La ocasión de celebrar un banquete se presentaba con poca frecuencia. Cualquier excusa, por insignificante que fuese, se aprovechaba. Los platos fueron numerosos, el ambiente espléndido y las mujeres encantadoras. Y hay que añadir que el profesor Bel Arvardan de Baronn fue alabado hasta el punto de la embriaguez.
El invitado sacó provecho de su audiencia repitiendo gran parte de lo que ya le había dicho a Ennius. Sus palabras fueron acogidas con agradecidas palpitaciones de excitación, muchos susurros y exclamaciones, todo ello acompañado de preguntas profundas si bien ampulosas por parte de los varones, y chillidos y sobresaltos por parte de las damas.
Fue un éxito completo, si se exceptúa que Ennius permaneció sentado durante toda la cena con una sonrisa forzada en los labios, un gesto de nerviosismo más claro incluso que las suaves arrugas de su frente.

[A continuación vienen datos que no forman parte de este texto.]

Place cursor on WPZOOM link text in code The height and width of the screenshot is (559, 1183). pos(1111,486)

Y más tarde, una dama esmeraldina se dirigió al invitado.
—Pero, profesor Arvardan —dijo mientras su pecho se alzaba como un cojín rosado y blanco—, ¿realmente espera demostrar su teoría aquí?

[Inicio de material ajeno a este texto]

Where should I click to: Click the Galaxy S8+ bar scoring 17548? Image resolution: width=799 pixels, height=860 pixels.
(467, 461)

—Es posible —replicó alegremente el aludido—. Voy a investigar las zonas radiactivas. Si descubro reliquias y artefactos humanos aquí, ¿qué otra deducción extraer sino la existencia de vida antes de la radiactividad?
Precisamente durante esta breve alocución se apagó la excitación y la cháchara, de modo que al final el arqueólogo miró alrededor extrañado por el frío y repentino silencio.

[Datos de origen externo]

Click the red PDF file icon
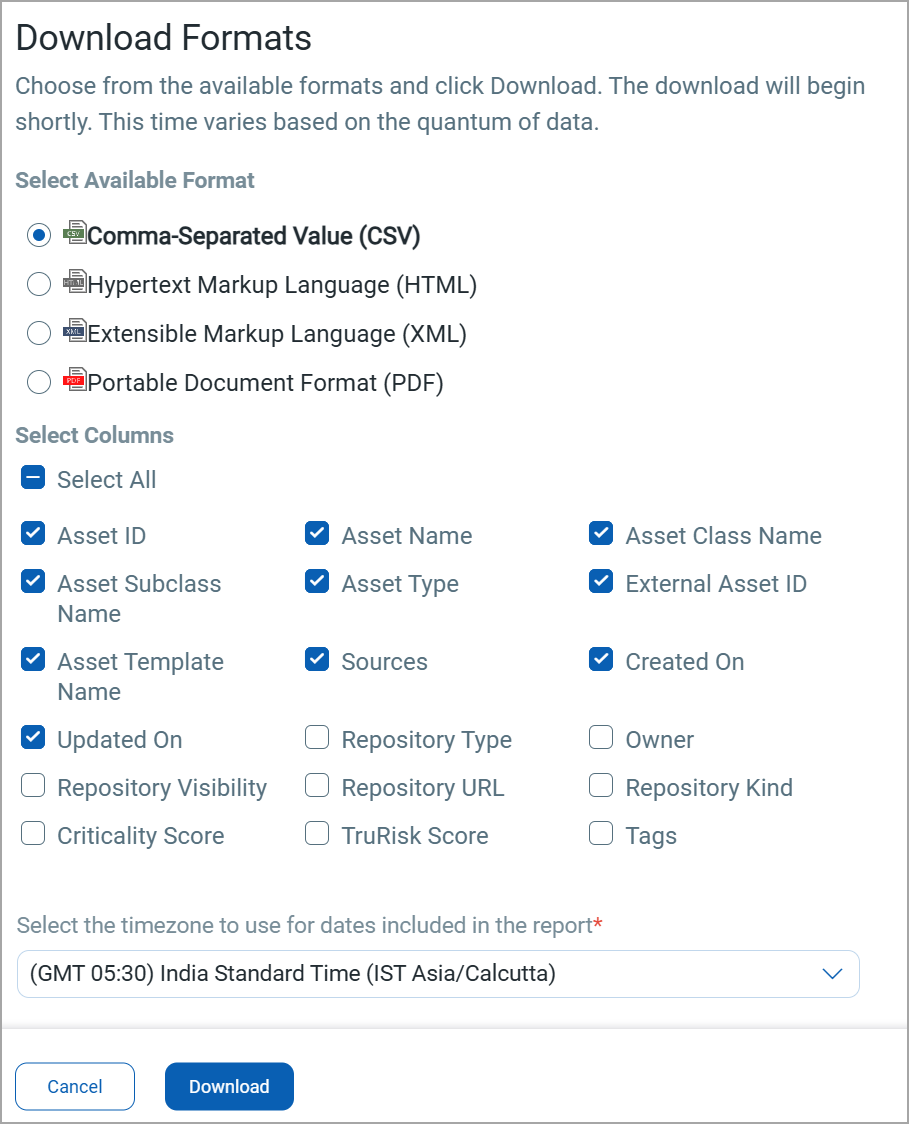 74,380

—¿Cree que eso es prudente, caballero? —preguntó lacónicamente un hombre que vestía uniforme militar.
Arvardan alzó las cejas.
—Bien, la radiactividad no es tan peligrosa. Iremos con extrema protección y haremos uso liberal de dispositivos mecánicos de largo alcance especiales para investigaciones arqueológicas. El riesgo será escaso.
Ennius se inclinó hacia él.
—Estoy seguro de que el coronel no se refería a la radiactividad —le dijo en tono significativo—. Se refería a que el primer ministro no permitirá ninguna violación de las zonas prohibidas, que son todas las radiactivas y algunas más.
Arvardan frunció el ceño.
—Bien, no creo que eso deba preocuparnos, procurador. Tengo un mandato de autorización del emperador y mi investigación es de gran valor para la ciencia.
Pero el procurador meneó la cabeza.
—Un mandato de autorización no servirá de nada. Ni el mismo emperador podría entrar en las zonas radiactivas sin permiso del primer ministro… o sin declarar la guerra a los fanáticos de la Tierra.
Se produjo un murmullo general de acuerdo.
—En realidad —continuó Ennius—, si quiere aceptar mi muy urgente aviso, renuncie a la idea y márchese.
De ese modo, la cena concluyó con un tono muy apagado.